OCC: Financial Giant Neglected to Properly Decommission Legacy Equipment
Multinational banking giant Morgan Stanley has agreed to a $60 million settlement for a class-action lawsuit to resolve a data exposure incident dating back to 2016.
Authorities say personally identifiable information was exposed after Morgan Stanley used a third-party service provider that failed to ensure all personal data was completely removed from IT equipment after two data centers were decommissioned in 2016. The U.S. Office of the Comptroller of the Currency also stated that in 2019, Morgan Stanley again neglected to retire network devices at a local branch.
Morgan Stanley sold the legacy systems, which still had unencrypted data that had not been completely wiped from the systems, to third parties. Later, the bank notified its clients that the PII was still accessible through the systems before the equipment was sold.

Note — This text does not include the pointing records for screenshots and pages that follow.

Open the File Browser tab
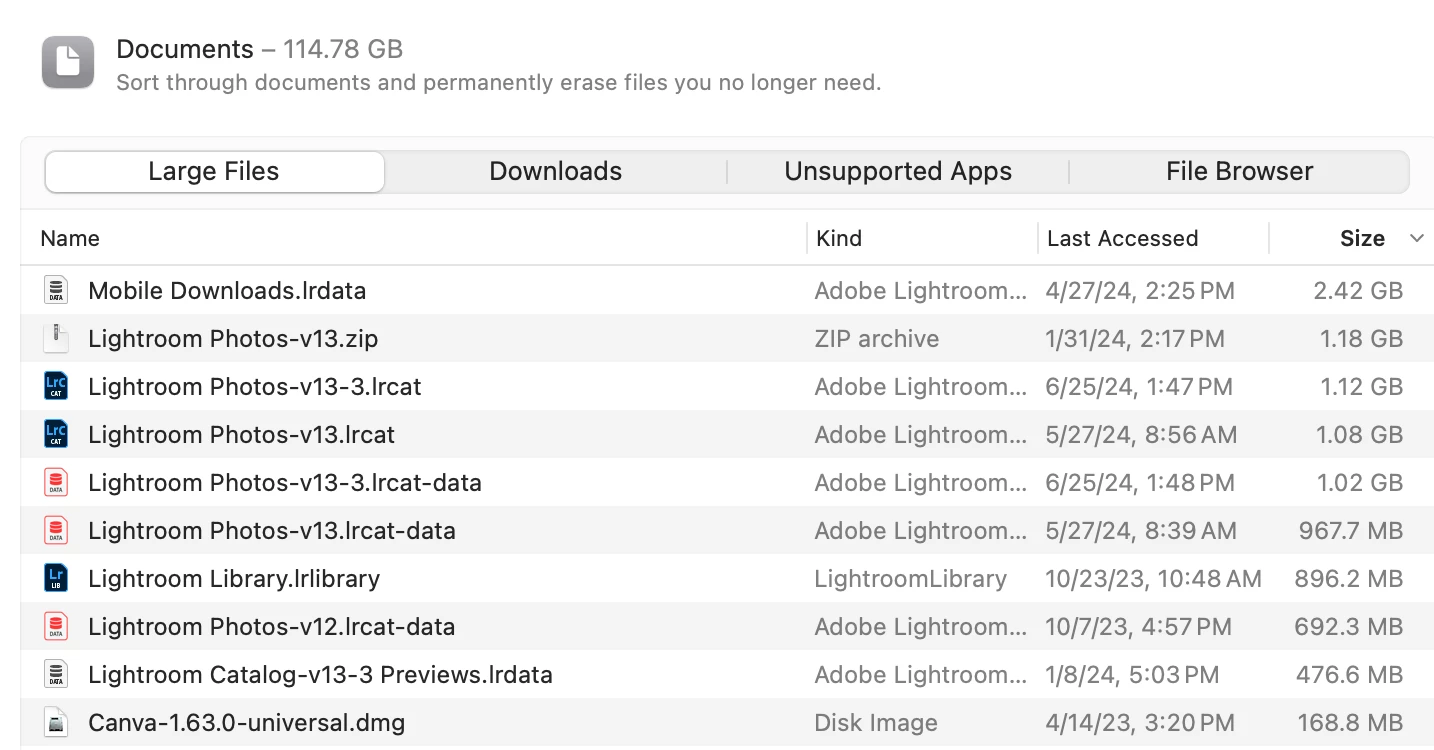The image size is (1434, 750). 1239,172
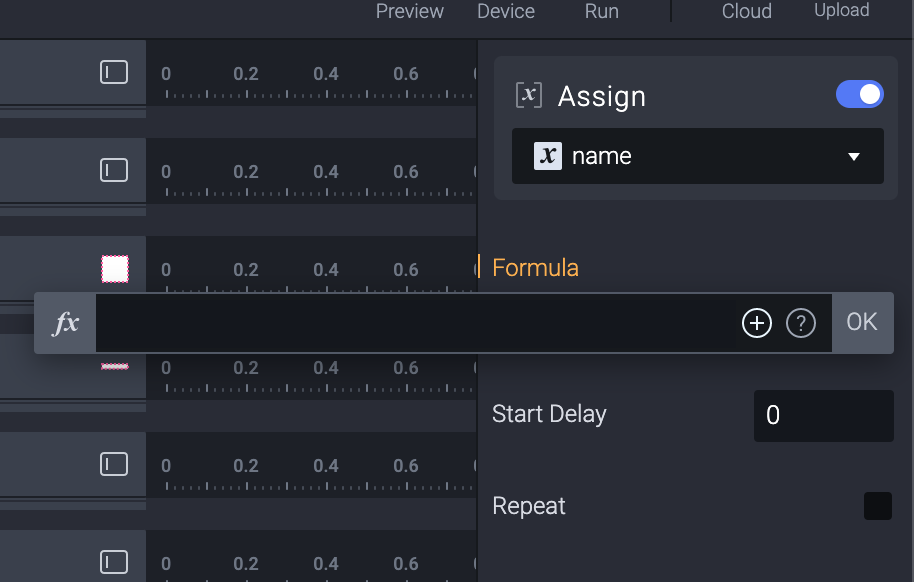The width and height of the screenshot is (914, 582).
Task: Click the bottom row's layer icon
Action: click(x=115, y=562)

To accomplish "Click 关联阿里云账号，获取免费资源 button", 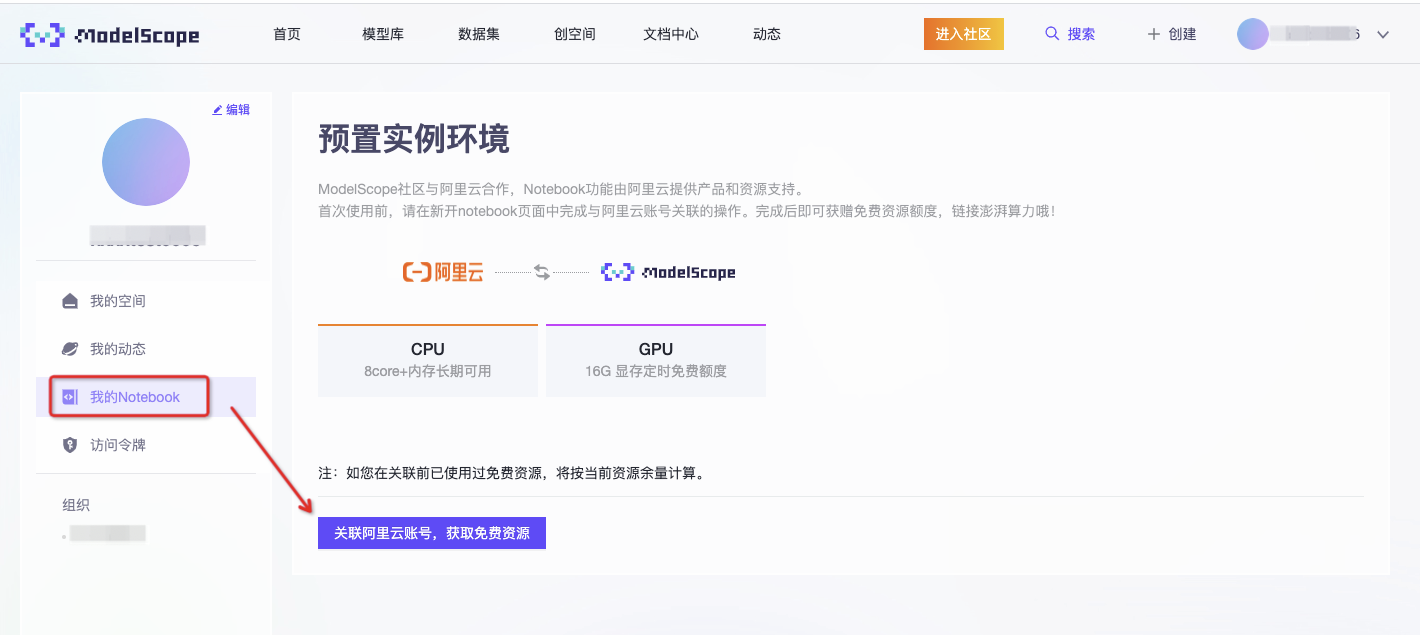I will pyautogui.click(x=431, y=532).
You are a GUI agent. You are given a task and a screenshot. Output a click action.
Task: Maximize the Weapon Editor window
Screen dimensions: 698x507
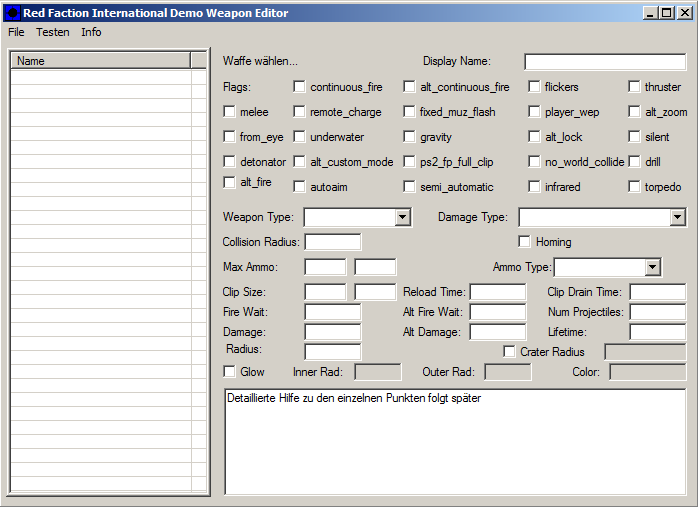pos(668,13)
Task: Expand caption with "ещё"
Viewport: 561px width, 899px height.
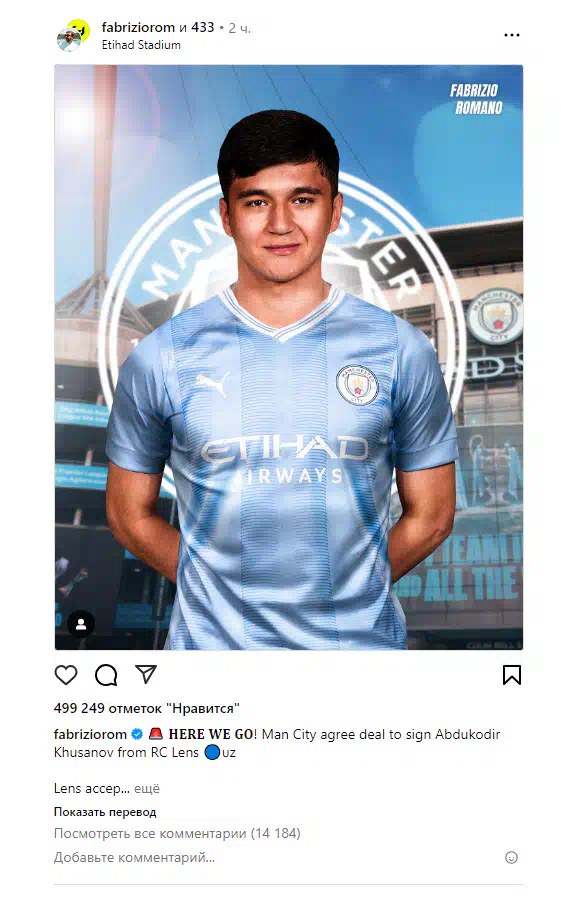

The OCC later fined the company $60 million for failure to maintain an appropriate inventory of the customer data stored on the hardware in question; failure to recognize potential risks of a data breach; and failure to properly assess the potential data breach risks associated with third-party subcontractors, according to the OCC.
The separate class action settlement was filed in the U.S. District Court for the Southern District of New York and would allow class members to claim up to $10,000 in reimbursement and at least 24 months of fraud insurance. The settlement awaits approval by a U.S. district court judge, according to Reuters .
In addition, Morgan Stanley will bear the administration costs associated with the settlement and commits to locating any other missing technology, according to court filings.
Data exposed in the 2016 and 2019 incidents reportedly includes customer names, addresses, account information, Social Security numbers, dates of birth, credit card numbers, and other PII, court papers indicate. The firm began informing its customers about the breach risks in July 2020.
According to the court documents, Morgan Stanley has already “made substantial changes” to its data security practices.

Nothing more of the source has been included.